NIST Speech Discs 5-3.1, 5-4.1, 5-5.1, and 5-6.1 This set of discs is the third release in a series of CD-ROMs containing recordings of "natural speech", in the Air Travel Information System (ATIS) domain. The original spontaneous queries collected for these corpora are spoken, without scripts or other constraints, to a computerized simulation of a database system that includes a simplified version of the Official Airline Guide (OAG)(CR). A human "wizard" simulating the speech recognizer of the future gives the impression of a speech-recognizing computer system.

This set of CD-ROMs augments material in the first disc in the series, CD5-1.1, which contained the spontaneous utterances and relational database. These discs contain extensive read-speech training data for ten of the speakers on CD5-1.1 and can be used in training speaker-dependent speech recognition systems. For the original spontaneous speech and more documentation, see the first disc in this series, CD5-1.1, NTIS order no.

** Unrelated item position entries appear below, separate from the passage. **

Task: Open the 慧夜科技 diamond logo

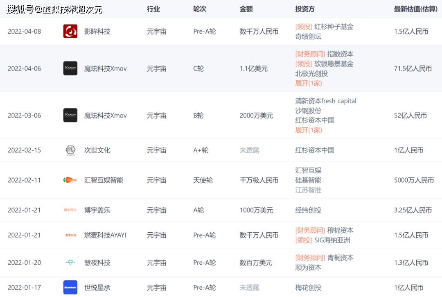Action: click(x=70, y=262)
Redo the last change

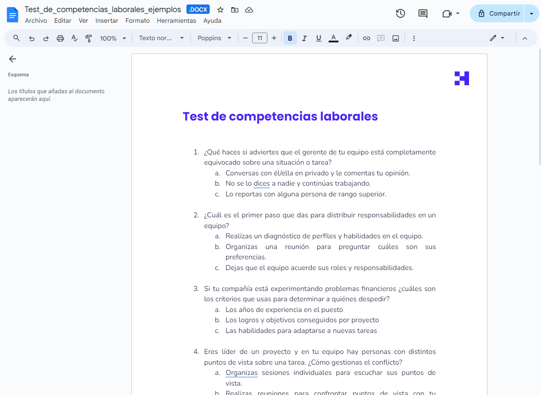tap(46, 38)
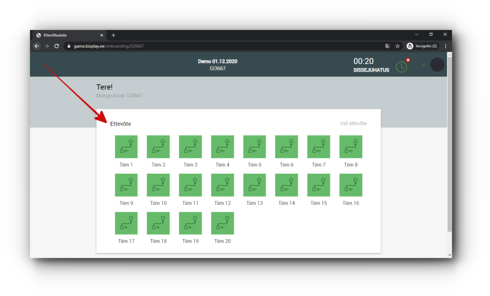This screenshot has width=490, height=296.
Task: Open the Incognito profile indicator
Action: (422, 46)

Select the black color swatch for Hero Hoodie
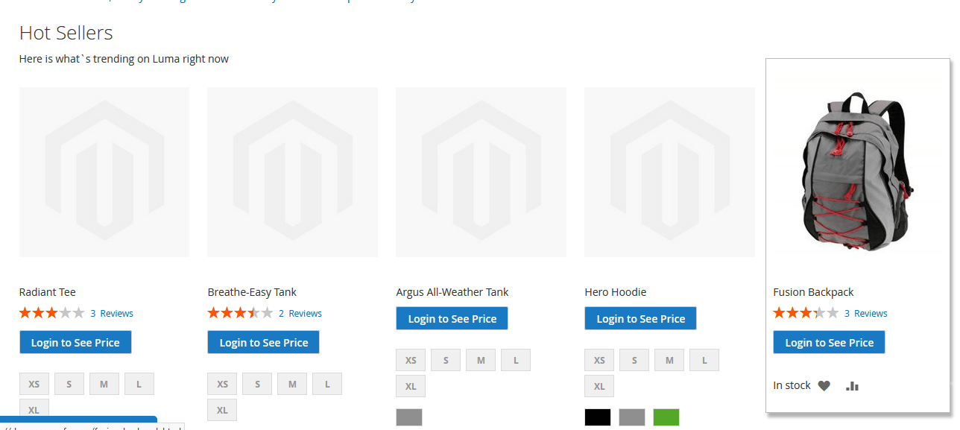[x=598, y=417]
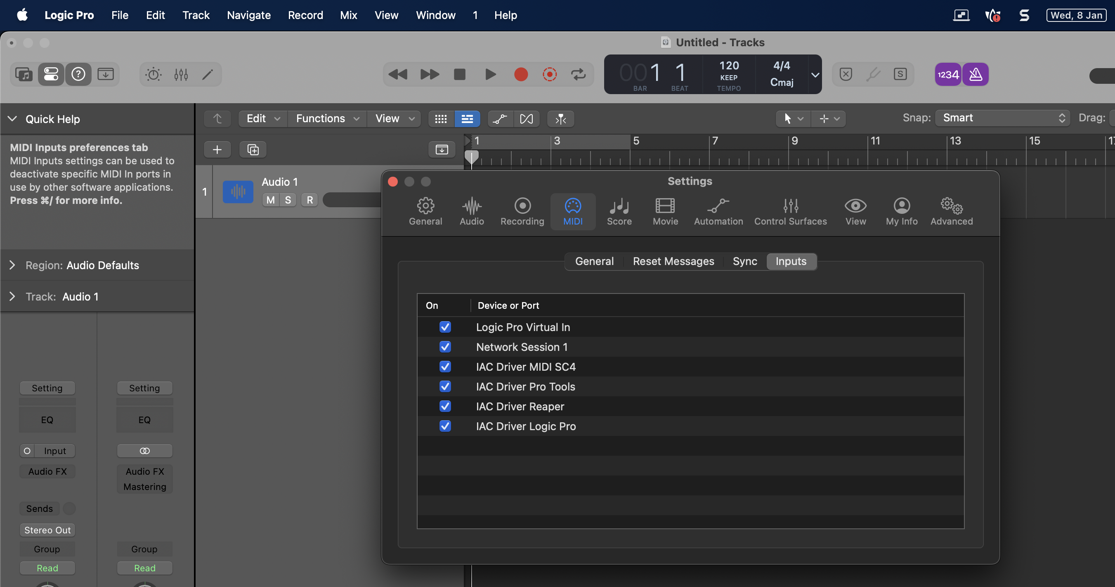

PB91-505354.

Speaker-Dependent Set

The 10 speakers on these discs have been selected for speaker-dependent training and testing. They are identified by the speaker-ID codes "b0", "b2", "b5", "bd", "bf", "bg", "bl", "bn", "bp", and "bq". Additional read speech for these speakers can be found on the second disc in this series, CD5-2.1, NTIS order no. PB91-505362, which contains adaptation data and read versions of the spontaneous utterances on CD5-1.1.

Directory Structure:

The directories and files under "/atis0" are structured as follows:
doc/: Online documentation;  This directory contains the following
      files:

  trn_prmp.txt:  Collated list of the 2884
		 speaker-dependent training prompts.
  sd_spkrs.txt:  List of the 10 speaker-dependent speakers.
  spkrinfo.txt:  Table of ATIS0 speaker codes and their sex, 
                 age, and dialect region.

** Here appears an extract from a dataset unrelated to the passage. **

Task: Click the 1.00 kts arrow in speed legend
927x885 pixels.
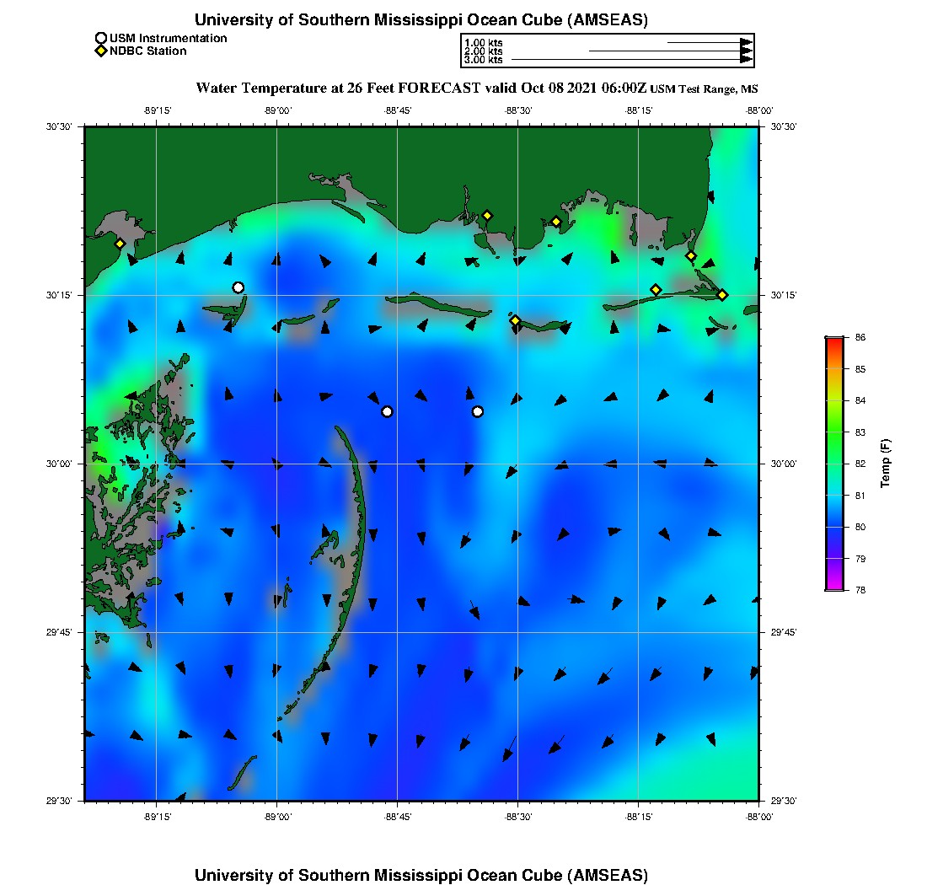Action: coord(709,42)
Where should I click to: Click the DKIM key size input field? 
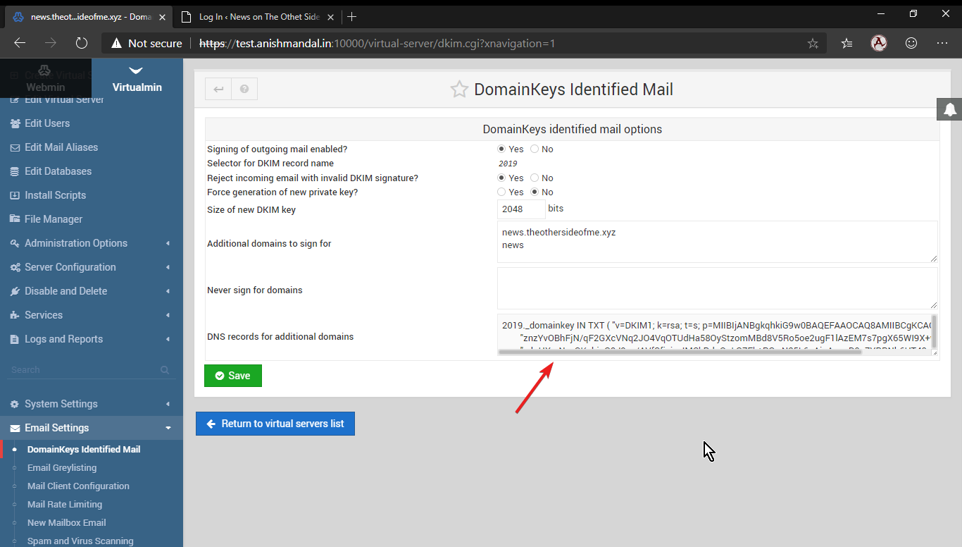[520, 209]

read_trn/: Directory containing the approximately 300 read training
           utterances from each of the 10 speaker-dependent speakers.  
           The speech for the 10 speakers is organized across the
           four discs as follows:
  CD5-3.1: Sennheiser microphone data from speakers "b0
           "b2", "b5", "bd", and "bf".
  CD5-4.1: Sennheiser microphone data from speakers "bg", 
           "bl", "bn", "bp", and "bq".
  CD5-3.1: Crown microphone data from speakers "b0", "b2", 
           "b5", "bd", and "bf".
  CD5-4.1: Crown microphone data from speakers "bg", "bl", 
           "bn", "bp", and "bq".
  
Note that the speech for speaker "b5" was recorded in two sessions and is split between two "session" subdirectories.

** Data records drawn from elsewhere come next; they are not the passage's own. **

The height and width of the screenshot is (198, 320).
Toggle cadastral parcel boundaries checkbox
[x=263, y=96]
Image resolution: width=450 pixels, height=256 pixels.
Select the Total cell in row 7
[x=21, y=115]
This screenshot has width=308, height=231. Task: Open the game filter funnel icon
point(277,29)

    readme.doc: This file.

ATIS File Names and Types

The directory "read_trn" under "ATIS0" is divided into speaker subdirectories. The speaker directories (identified by two-character speaker codes) are further divided into speaker-session subdirectories. The speaker-session directories contain the speech waveform and prompt files which have the following format:
ATIS-FILE ::= <UTTERANCE-ID>.<TYPE>

    where,
    UTTERANCE-ID ::= <AA><BBB><C><D><0E>"

        where,
        AA ::= "01" to "zz" (speaker identification code)
        BBB ::= "000" to "zzz" (sentence text code)
        C ::= "1" to "z" (session code)
        D ::= (speaking mode code)
              "s" (for spontaneous productions) |
              "r" (for read versions of spontaneous productions) |
              "c" (for common read productions)
        E ::= (microphone code)
              "s" (for Sennheiser) |
              "c" (for Crown) |
              "x" (does no apply)

    TYPE ::= (file type)
             "ptx" (prompting text) |
             "wav" (SPHERE-headered speech waveform) 

The waveform and prompt data for each utterance are, therefore, located in separate files with common utterance ID's. The prompt (.ptx) files are ASCII text files.

Please note that because these utterances were collected in a "marathon" recording session, some speaker fatigue occurred. In order to expedite the collection process, poorly spoken utterances were discarded and not re-recorded. Therefore, some "gaps" appear in this corpora.